WORK ITEM
Search the data below for the string "each". Extract every line that contains it.

————————

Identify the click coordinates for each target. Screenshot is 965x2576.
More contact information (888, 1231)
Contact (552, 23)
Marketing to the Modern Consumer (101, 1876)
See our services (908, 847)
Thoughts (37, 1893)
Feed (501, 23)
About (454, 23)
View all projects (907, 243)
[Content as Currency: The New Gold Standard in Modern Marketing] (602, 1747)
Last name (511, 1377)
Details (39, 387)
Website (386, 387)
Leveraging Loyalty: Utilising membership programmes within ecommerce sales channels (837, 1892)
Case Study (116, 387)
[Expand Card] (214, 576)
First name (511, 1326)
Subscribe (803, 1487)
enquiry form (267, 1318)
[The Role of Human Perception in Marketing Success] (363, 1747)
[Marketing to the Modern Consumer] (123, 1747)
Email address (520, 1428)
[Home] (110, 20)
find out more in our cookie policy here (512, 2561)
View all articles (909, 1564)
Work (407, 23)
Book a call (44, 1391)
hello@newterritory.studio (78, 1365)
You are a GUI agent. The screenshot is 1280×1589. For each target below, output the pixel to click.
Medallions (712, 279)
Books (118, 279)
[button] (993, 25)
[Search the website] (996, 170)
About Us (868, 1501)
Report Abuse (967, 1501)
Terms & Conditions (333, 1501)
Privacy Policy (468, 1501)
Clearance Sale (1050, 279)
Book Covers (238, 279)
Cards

————————

TASK RESPONSE
Identify the click coordinates for each target. Screenshot is 965x2576.
You are a GUI agent. The screenshot is 1280×1589. For each target below, output the pixel to click.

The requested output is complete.